Community associations present a unique set of challenges to insurance brokers. Education is a key component to understanding these challenges and it is the insurance broker’s job to educate and explain the types of risks the associations face and how it can best protect itself from loss.
What is the best way for a broker to convey these risks to their client, the community association? One of the best ways is to provide real life examples of a wide variety of claims community associations have encountered and the amount each claim costs.
The lack of funds at many associations is raising the number of breach of contract claims and has put the associations in a position where they cannot afford to provide the same services they offered in the past. Meanwhile, directors and officers liability claims across the board have increased in the past few years.
Currently, the top five claims community associations face include: breach of fiduciary duty; breach of contract; non-employment discrimination; employment practices liability; and wrongful foreclosure.
The financial crisis has caused an increase in the number of claims for many community associations, as well.
The following includes some examples of directors and officers liability insurance claims your community association property managers and board members might want to know about.
- Breach of Fiduciary Duty: $280,000 Defense Costs. A condo association was sued by a unit owner over parking spaces. The owner filed a lawsuit against the board of directors at his condo association alleging they breached their fiduciary duty in that they violated the condominium act and local parking regulations by creating illegal parking spaces. Specifically, the plaintiff alleged that the defendants knowingly and willfully violated the condominium act by allowing parking spaces to be auctioned off resulting in non-unit owners occupying portions of the common parking garage to the exclusion of all other unit owners. The condo owner sued the board of directors in an effort to force the association to rescind the sale of the spaces, pay for punitive damages and attorney’s fees.

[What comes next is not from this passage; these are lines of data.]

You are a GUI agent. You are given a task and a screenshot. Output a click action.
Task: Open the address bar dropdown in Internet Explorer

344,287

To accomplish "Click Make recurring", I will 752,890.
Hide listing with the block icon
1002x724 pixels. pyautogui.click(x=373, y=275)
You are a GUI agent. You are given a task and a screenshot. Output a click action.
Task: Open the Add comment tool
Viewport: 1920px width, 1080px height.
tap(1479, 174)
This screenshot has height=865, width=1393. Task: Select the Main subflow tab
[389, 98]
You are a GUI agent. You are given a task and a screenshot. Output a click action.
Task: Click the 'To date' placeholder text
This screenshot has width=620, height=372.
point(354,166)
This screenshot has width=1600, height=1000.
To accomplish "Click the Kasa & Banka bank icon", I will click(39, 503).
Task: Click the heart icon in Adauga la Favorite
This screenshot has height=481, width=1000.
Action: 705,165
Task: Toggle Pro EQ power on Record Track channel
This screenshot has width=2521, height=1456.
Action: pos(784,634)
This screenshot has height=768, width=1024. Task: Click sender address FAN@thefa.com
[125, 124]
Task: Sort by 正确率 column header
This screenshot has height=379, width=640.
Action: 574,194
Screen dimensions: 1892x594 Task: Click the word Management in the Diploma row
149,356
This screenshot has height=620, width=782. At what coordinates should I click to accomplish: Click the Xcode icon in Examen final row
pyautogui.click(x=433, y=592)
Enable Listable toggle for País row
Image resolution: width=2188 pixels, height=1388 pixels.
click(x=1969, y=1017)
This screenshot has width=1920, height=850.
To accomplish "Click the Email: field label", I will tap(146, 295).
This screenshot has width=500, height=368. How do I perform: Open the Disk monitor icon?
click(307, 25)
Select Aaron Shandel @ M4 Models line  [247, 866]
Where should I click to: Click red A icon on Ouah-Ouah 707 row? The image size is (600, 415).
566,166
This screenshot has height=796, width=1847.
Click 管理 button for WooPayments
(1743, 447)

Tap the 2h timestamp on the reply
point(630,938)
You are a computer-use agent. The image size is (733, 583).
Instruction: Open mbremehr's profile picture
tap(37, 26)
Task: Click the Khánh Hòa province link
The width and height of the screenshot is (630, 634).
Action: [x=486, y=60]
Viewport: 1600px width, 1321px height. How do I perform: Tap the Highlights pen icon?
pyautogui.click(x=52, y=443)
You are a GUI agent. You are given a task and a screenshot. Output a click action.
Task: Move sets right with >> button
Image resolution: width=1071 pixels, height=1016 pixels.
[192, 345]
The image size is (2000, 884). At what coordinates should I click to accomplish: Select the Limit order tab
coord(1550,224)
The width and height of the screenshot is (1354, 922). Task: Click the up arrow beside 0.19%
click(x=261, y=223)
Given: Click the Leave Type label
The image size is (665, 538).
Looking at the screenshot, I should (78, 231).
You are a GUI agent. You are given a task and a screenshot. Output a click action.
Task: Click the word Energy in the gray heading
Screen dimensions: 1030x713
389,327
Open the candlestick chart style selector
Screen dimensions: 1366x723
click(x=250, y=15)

- Election Dispute: $660,000 in Defense Costs. Following an initial board of director’s election, a dispute arose concerning the validity of that election. The association held another election to attempt to fix the dispute and that only caused more problems as the originally elected board members refused to relinquish their posts to the newly elected board members. The association had to sue the board members in an effort to determine which set of board members should be able to keep their posts.
- Wrongful Termination: $550,000 Settlement; $170,000 in Defense Costs. A 74-year-old condo association employee filed a wrongful termination claim against an association, claiming he was wrongfully terminated as a result of his reporting dangerous working conditions to OSHA. The employee also claimed he wasn’t properly paid minimum wage and overtime wages.
- Discrimination: $100,000 Settlement; $140,000 in Defense Costs. A complaint was filed by a prospective buyer against a condo association with the Department of Housing and Urban Development (HUD) alleging that the prospective buyers’ application to purchase a unit within the association was denied for discriminatory reasons. Specifically, the buyer alleged the association president discriminated against him by denying his application based on his age, national origin, and familial status. The HUD commission issued a finding of probable cause. During that time, the board allowed the prospective buyer to purchase the exact unit they had initially sought. Despite this, the buyer filed a lawsuit against the association alleging discrimination and included damages representing the difference of the unit purchase price during the time of the disputed application approval process, attorney fees, compensatory and punitive damages.
Another extremely important point: community association board members and property managers need to be aware of what is excluded in their current directors and officers liability policy. Many policies currently available exclude breach of contract, discrimination, employment issues and architectural issues, so as the old saying goes “buyer beware!”